Few weeks ago I received an email from a developer asking me for suggestions on how to delve into the front-end world. After having replied to this email, I thought that it’d have been nice to share the same suggestions on my blog. That’s exactly what you’ll find in this post.

html5 css3 javascript logos


The first language that a front-end developer have to master is HTML. It’s the base of everything you can develop for the web and its knowledge is essential for anyone working on the web. Even more, unless you want to be stuck in the past, you must have a good understanding of the new elements and semantic introduced in HTML5. A good book to start with HTML5 is Introducing HTML5, second edition by Bruce Lawson and Remy Sharp. It’s not very new as it was published in , but most of the information you can find in it are very valuable. Besides, the authors have written it in a very relaxed and informal language, so it’s easy to read. Honestly, this is one the best book I’ve ever read.

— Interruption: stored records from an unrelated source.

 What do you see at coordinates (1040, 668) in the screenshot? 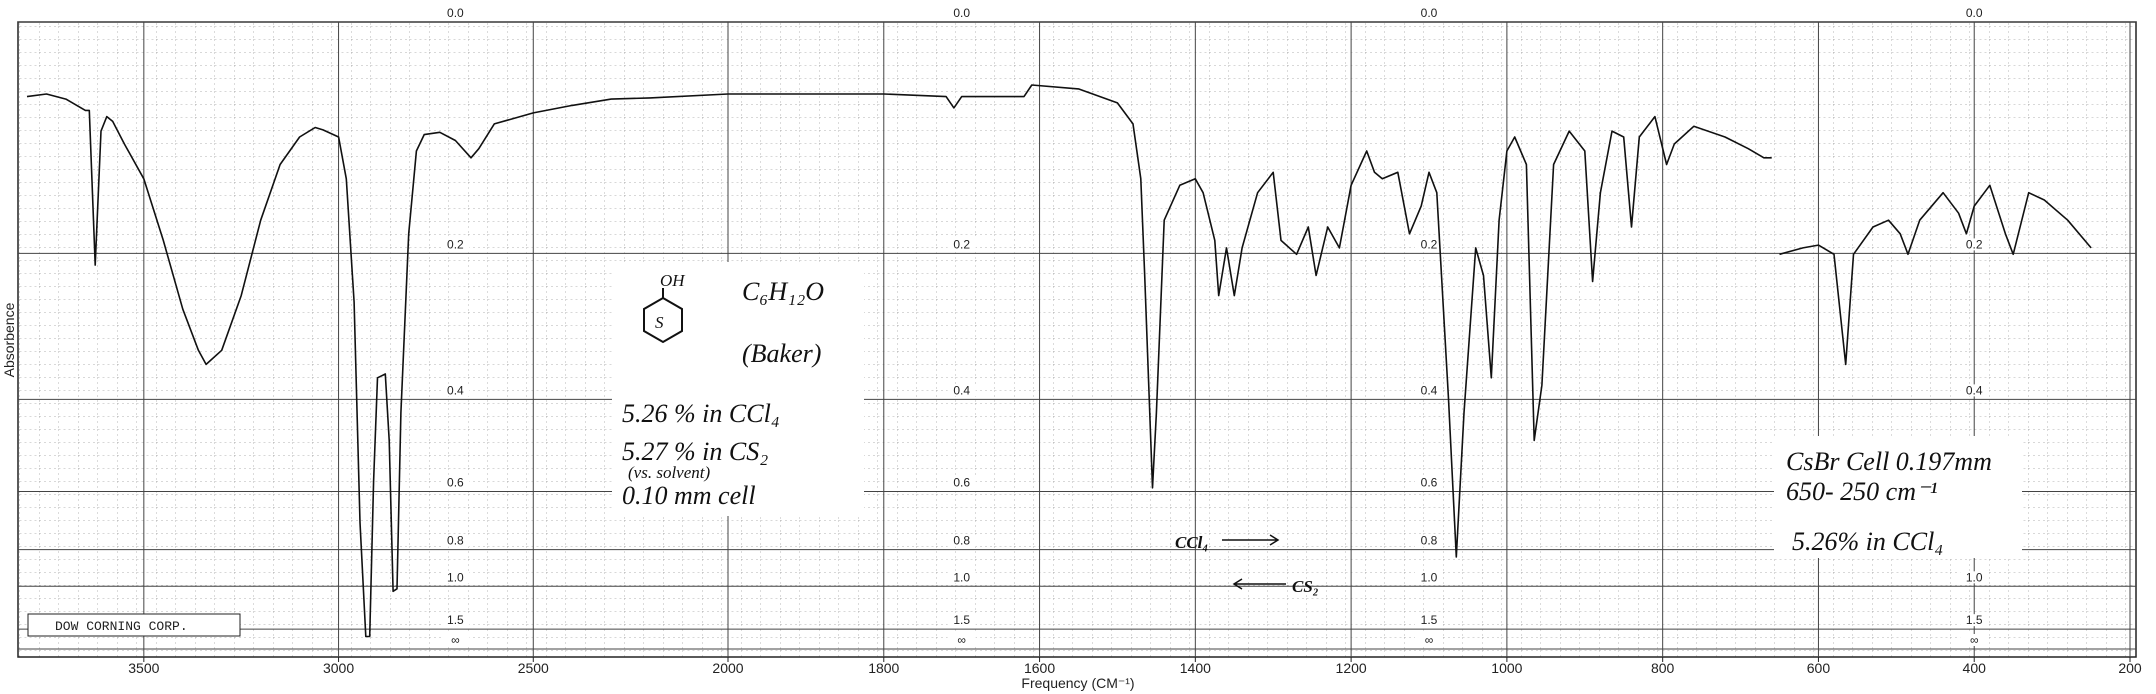
I see `x-tick-label: 1600` at bounding box center [1040, 668].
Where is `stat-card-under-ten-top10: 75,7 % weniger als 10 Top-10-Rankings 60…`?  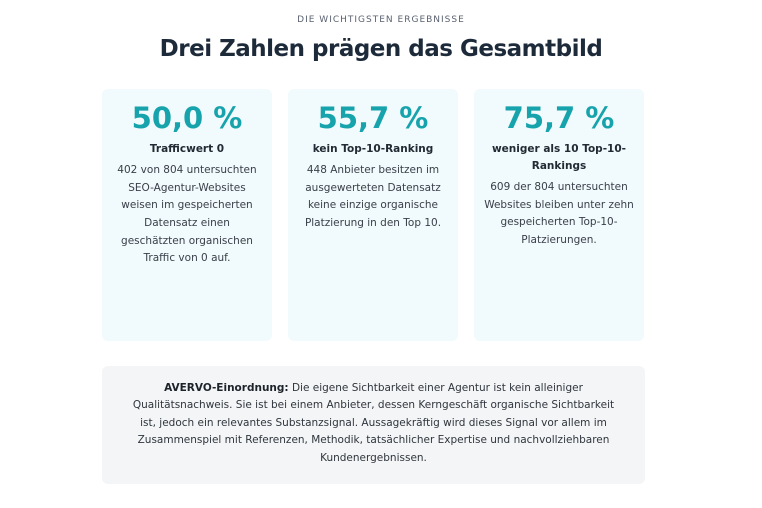 stat-card-under-ten-top10: 75,7 % weniger als 10 Top-10-Rankings 60… is located at coordinates (559, 215).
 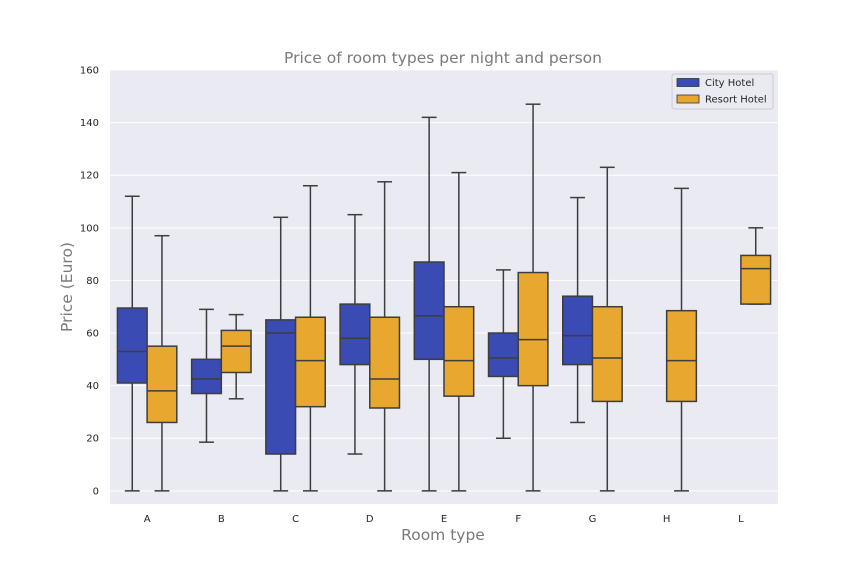 I want to click on y-tick-label: 140, so click(x=90, y=124).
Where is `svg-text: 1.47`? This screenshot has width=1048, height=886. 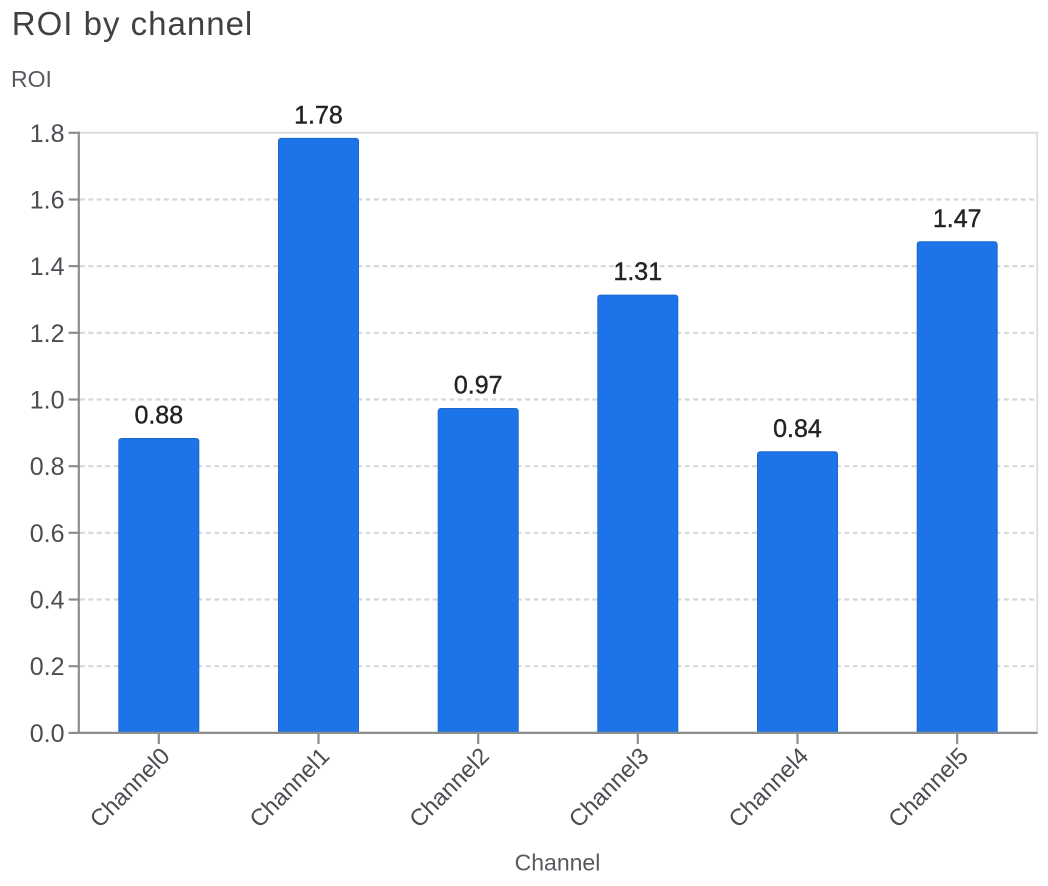 svg-text: 1.47 is located at coordinates (958, 219).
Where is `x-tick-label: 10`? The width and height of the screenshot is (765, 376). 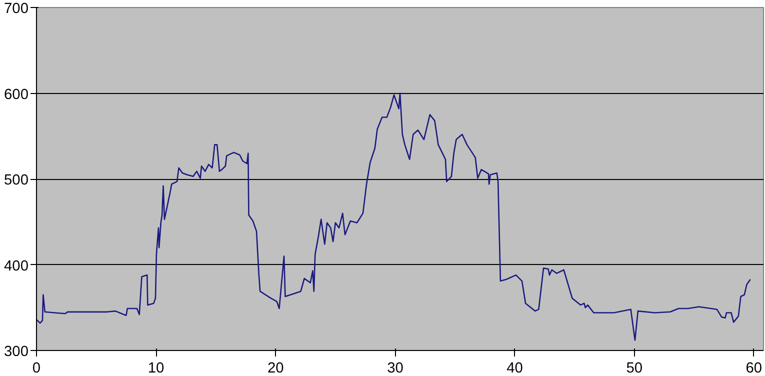 x-tick-label: 10 is located at coordinates (156, 368).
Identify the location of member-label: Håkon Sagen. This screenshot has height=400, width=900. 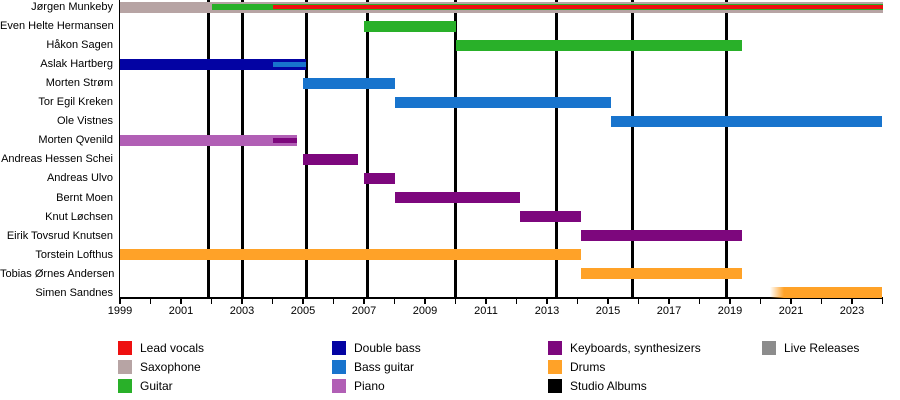
(80, 46).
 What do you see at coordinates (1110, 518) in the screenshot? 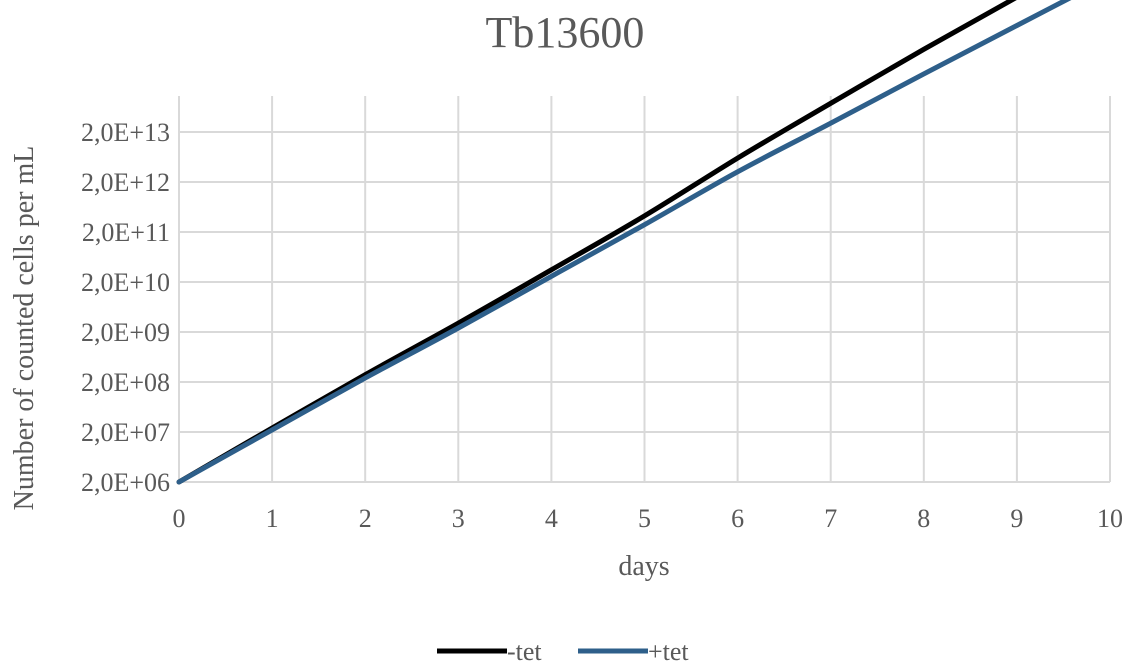
I see `x-tick-label: 10` at bounding box center [1110, 518].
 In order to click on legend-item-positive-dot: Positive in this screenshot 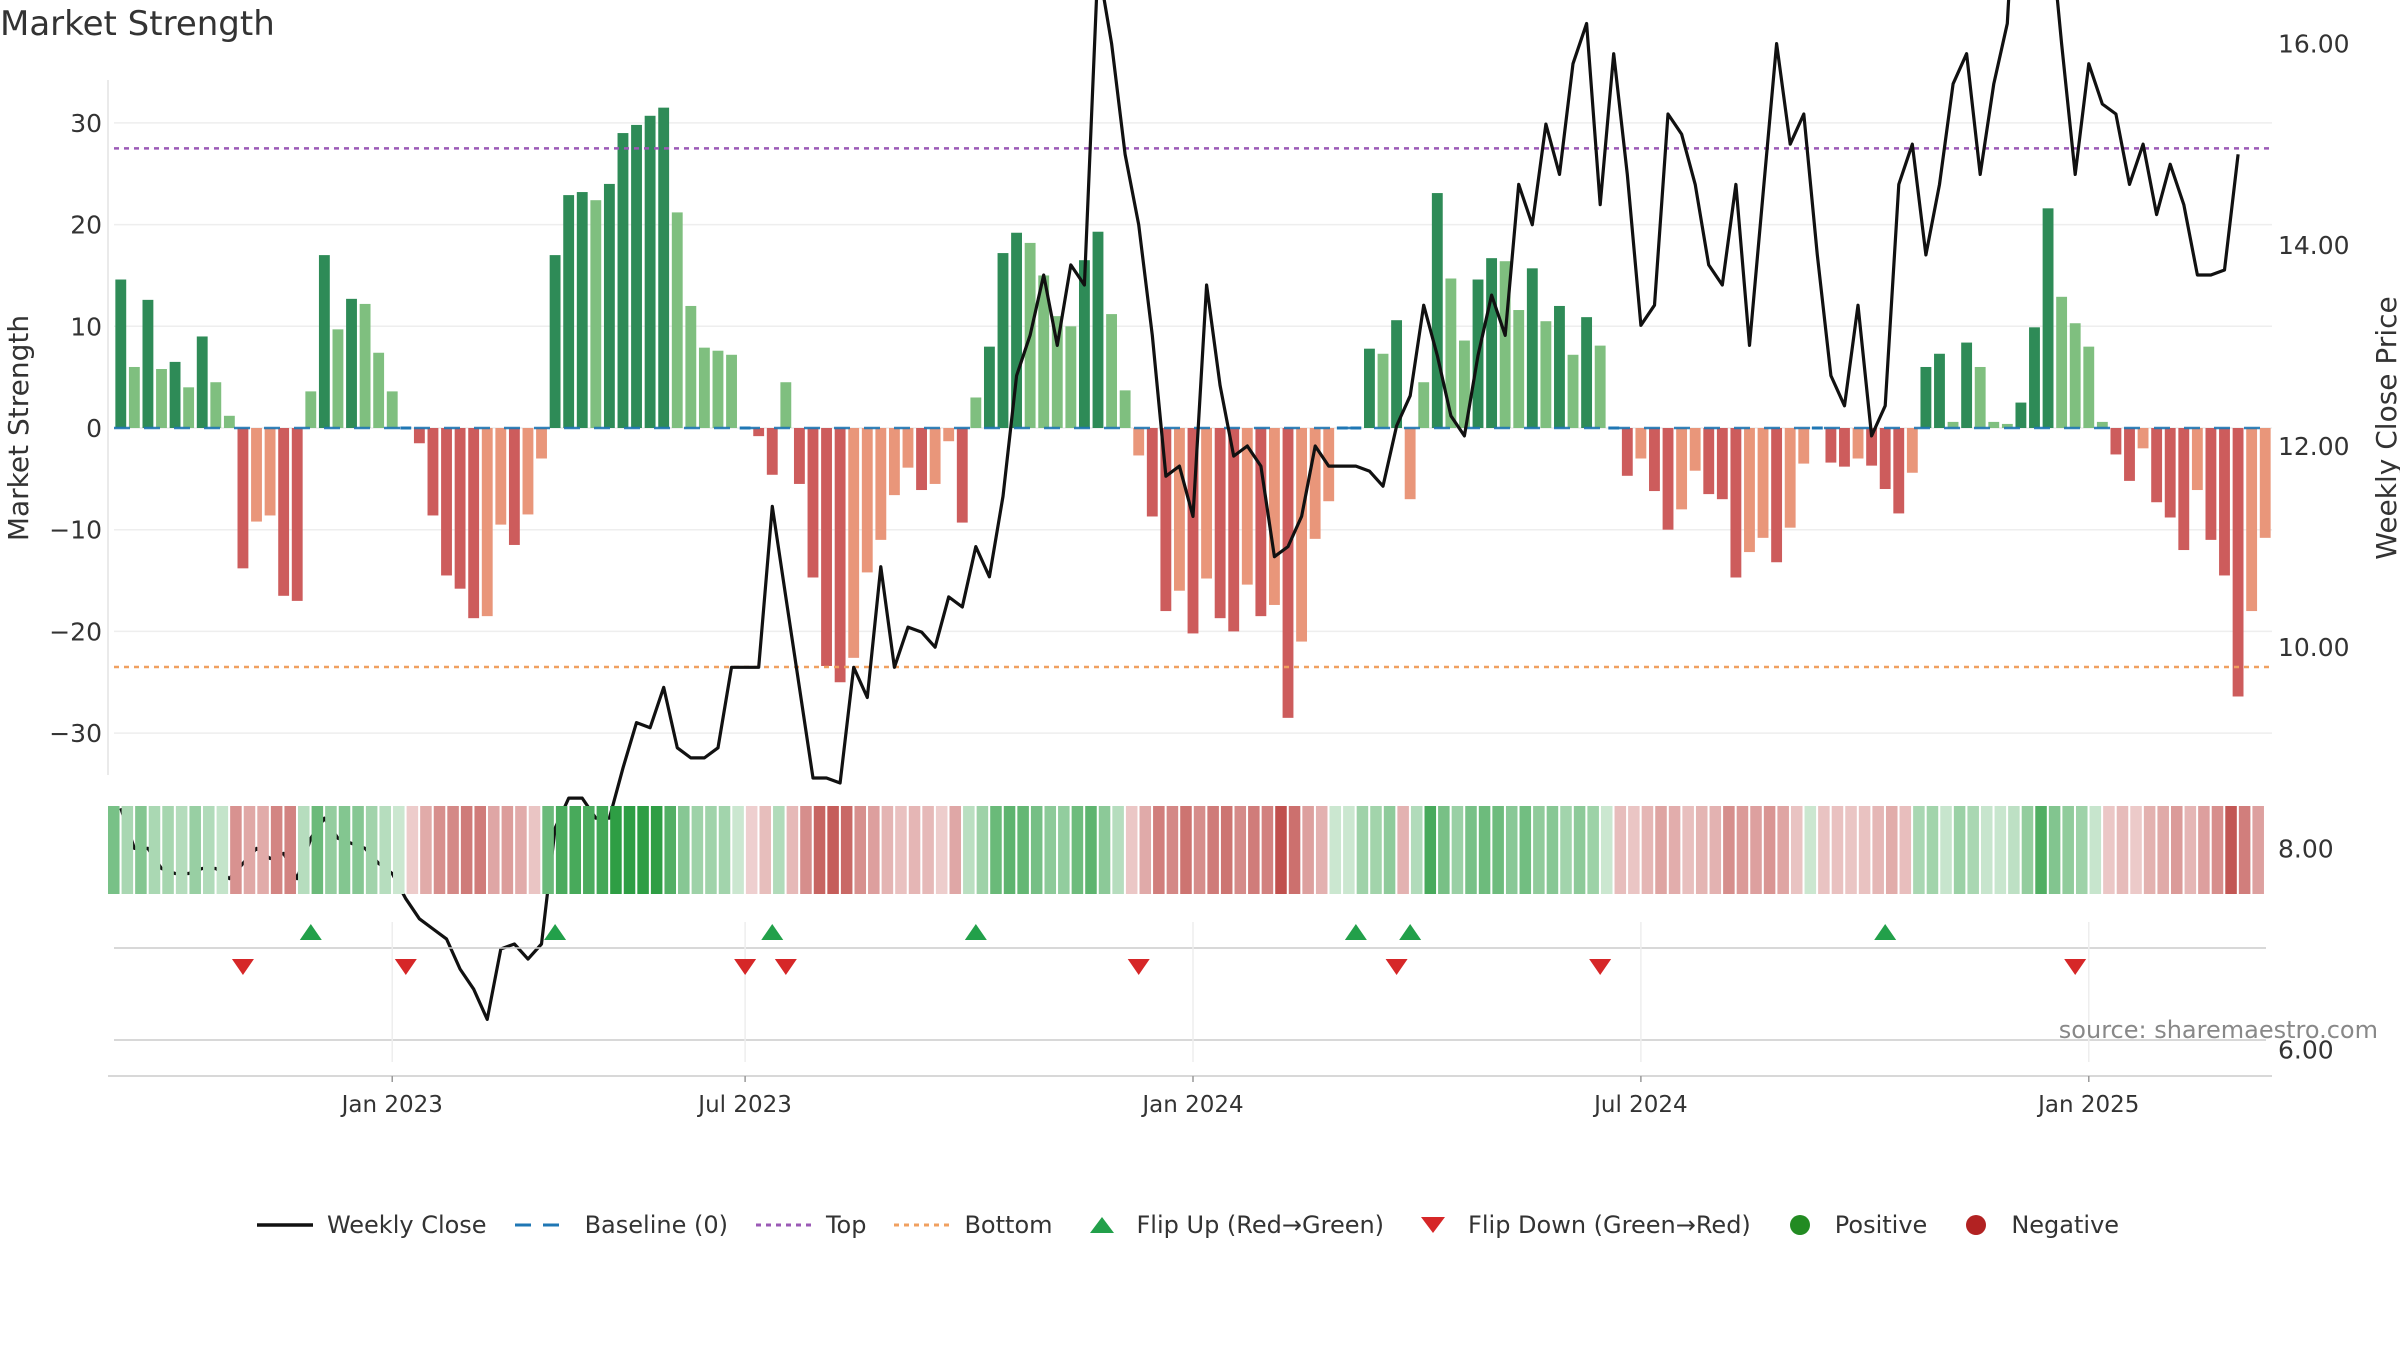, I will do `click(1852, 1225)`.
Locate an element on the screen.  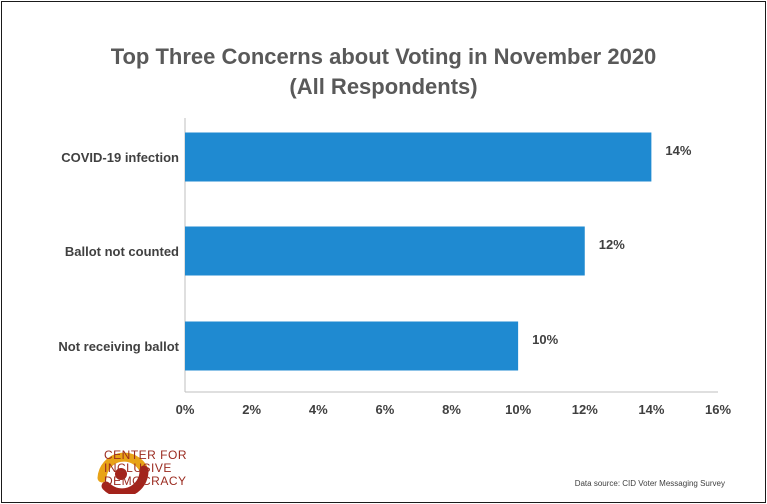
x-tick-label-10: 10% is located at coordinates (518, 410).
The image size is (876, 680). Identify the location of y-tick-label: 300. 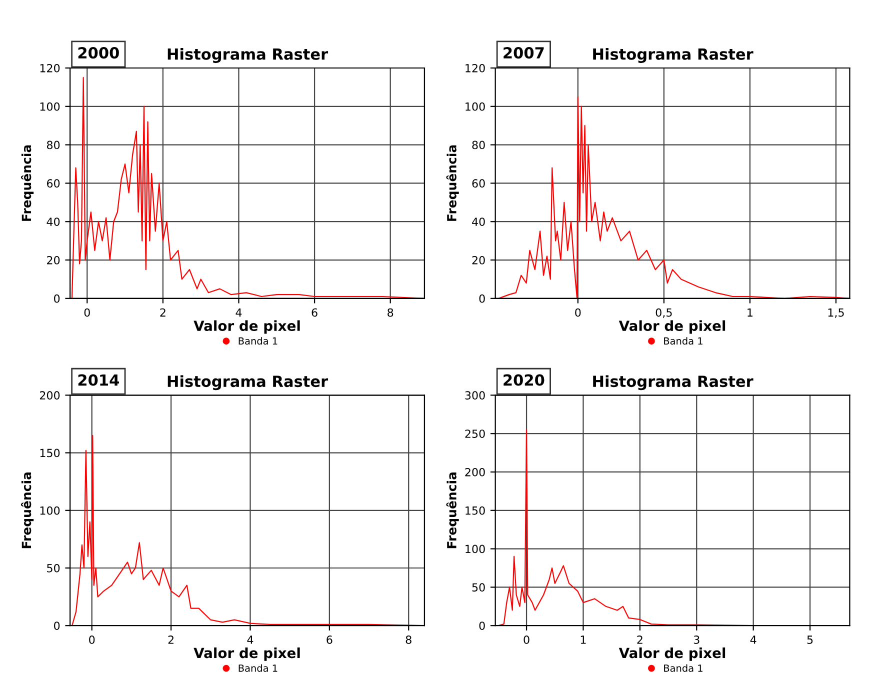
(475, 396).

Writing clean and semantic markup is good, but without the knowledge to apply style to it your career won’t go a long way. So, a front-end developer you need to learn CSS too. A good book to read for those starting with CSS is The CSS3 Anthology, 4th Edition by Rachel Andrew. What I like of this book is that instead of merely listing all the CSS properties and their possible values, the author introduces a real problem (even if it’s as simple as How do I set a background for my page using CSS?) and then shows the solution. The latter usually involves the use of a new CSS property that it’s then discussed in details. So, you’ll learn CSS in a funny and more practical way.


Another crucial language to learn is JavaScript. I think that JavaScript shares with PHP a great advance: it’s very easy to get started. You type something in the console of your web browser of choice and something happens. Unfortunately, this is also the reason why several front-end developers lack a good understanding of some of its main features like closures, scope, how the context (this) of a function is set, and so on. If you want a book that starts from the basics I suggest you to read Speaking JavaScript by Axel Rauschmayer. You can buy a paper or a digital copy of his book but it can also be read online for free. Axel maintains a blog where he posts a lot of good tutorials that range from the basics of JavaScript to advanced topics. In case you have a good understanding of the language and you want to take your knowledge to the next level, I suggest buying The secrets of the JavaScript ninja by John Resig (the creator of jQuery) and Bear Bibeault.


While I’m talking about jQuery, I can’t help but suggest my upcoming book jQuery in action, third edition. The book starts from the very basic concepts of jQuery and then covers every aspect of the library. Once you’ve read it all, you’ll be able to assert with confidence that you know and can use jQuery as a professional.


Being a front-end developer involves the use of technologies, libraries, frameworks, and tools that I haven’t mentioned in this article. However, for someone who wants to start the career in this field or a beginner, the cited resources should be enough to have a good grasp of these languages. I really hope this article will help you in your path. Keep learning!